> Exercise instructions
A - Against the Ann Brebner obituary, decide whether each statement agrees with the text, answering yes or no and quoting the words of the text that settle it: (i) Ann Brebner died at the age of 93; (ii) a few months earlier, she had already given up driving; (iii) Jean Taylor is described as her daughter.
B - Reproduce the stretch of the Ann Brebner obituary from "Just a few months" through "longer live alone.", word for word.
--- Start Source passage ---
RIP: Casting Director Ann Brebner dies at 93
Ann Brebner, doyenne of Marin stage and screen, dies at 93
Ann Brebner, the 93-year-old grand dame of stage and screen in Marin County, once told an interviewer that if she couldn’t do something she was passionate about every day, then life for her wouldn’t be worth living.
Just a few months ago, Mrs. Brebner was pursuing those passions, just as she always had. She was writing a play, working with other writers, going to the movies, looking to the future. She was even driving.
Then, just before Thanksgiving, the curtain began to come down on the last act of her extraordinary life. Her memory began to fade, her tiny body started to fail and, on her doctor’s orders, she could no longer live alone.
“She was disappointed because she spent her whole life writing and reading and remembering,” said Jean Taylor, a longtime neighbor and friend. “It got to the point where she could no longer write or read. It didn’t make sense to her. She was inside her body, feeling it was letting her down.”
--- End Source passage ---
--- Start Supplied records ---
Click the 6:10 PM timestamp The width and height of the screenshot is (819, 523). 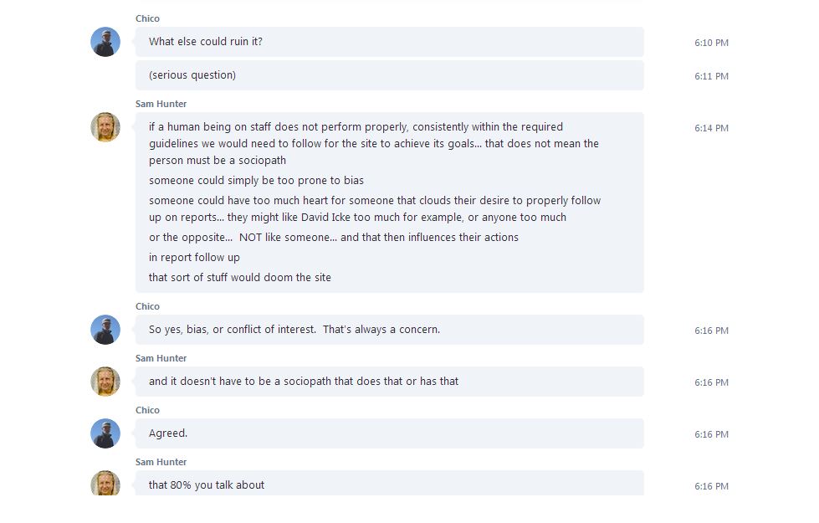[711, 43]
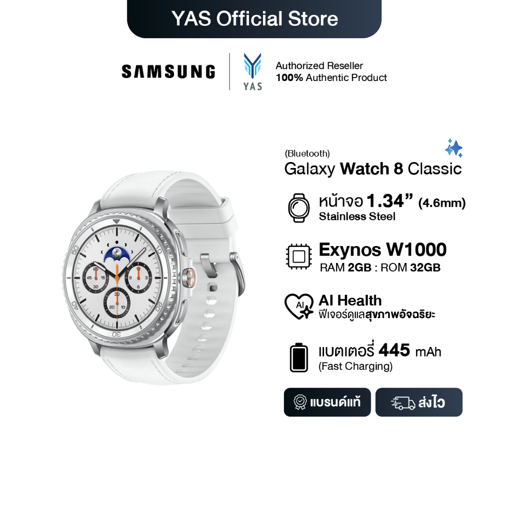Image resolution: width=509 pixels, height=509 pixels.
Task: Click the AI Health heart icon
Action: [299, 306]
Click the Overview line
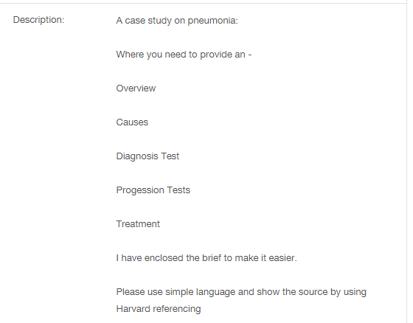 (x=136, y=88)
--- End Supplied records ---
> Expected results
A -
(i) Yes: "Ann Brebner, doyenne of Marin stage and screen, dies at 93"
(ii) No: "She was even driving."
(iii) No: "said Jean Taylor, a longtime neighbor and friend"

B -
Just a few months ago, Mrs. Brebner was pursuing those passions, just as she always had. She was writing a play, working with other writers, going to the movies, looking to the future. She was even driving.
Then, just before Thanksgiving, the curtain began to come down on the last act of her extraordinary life. Her memory began to fade, her tiny body started to fail and, on her doctor’s orders, she could no longer live alone.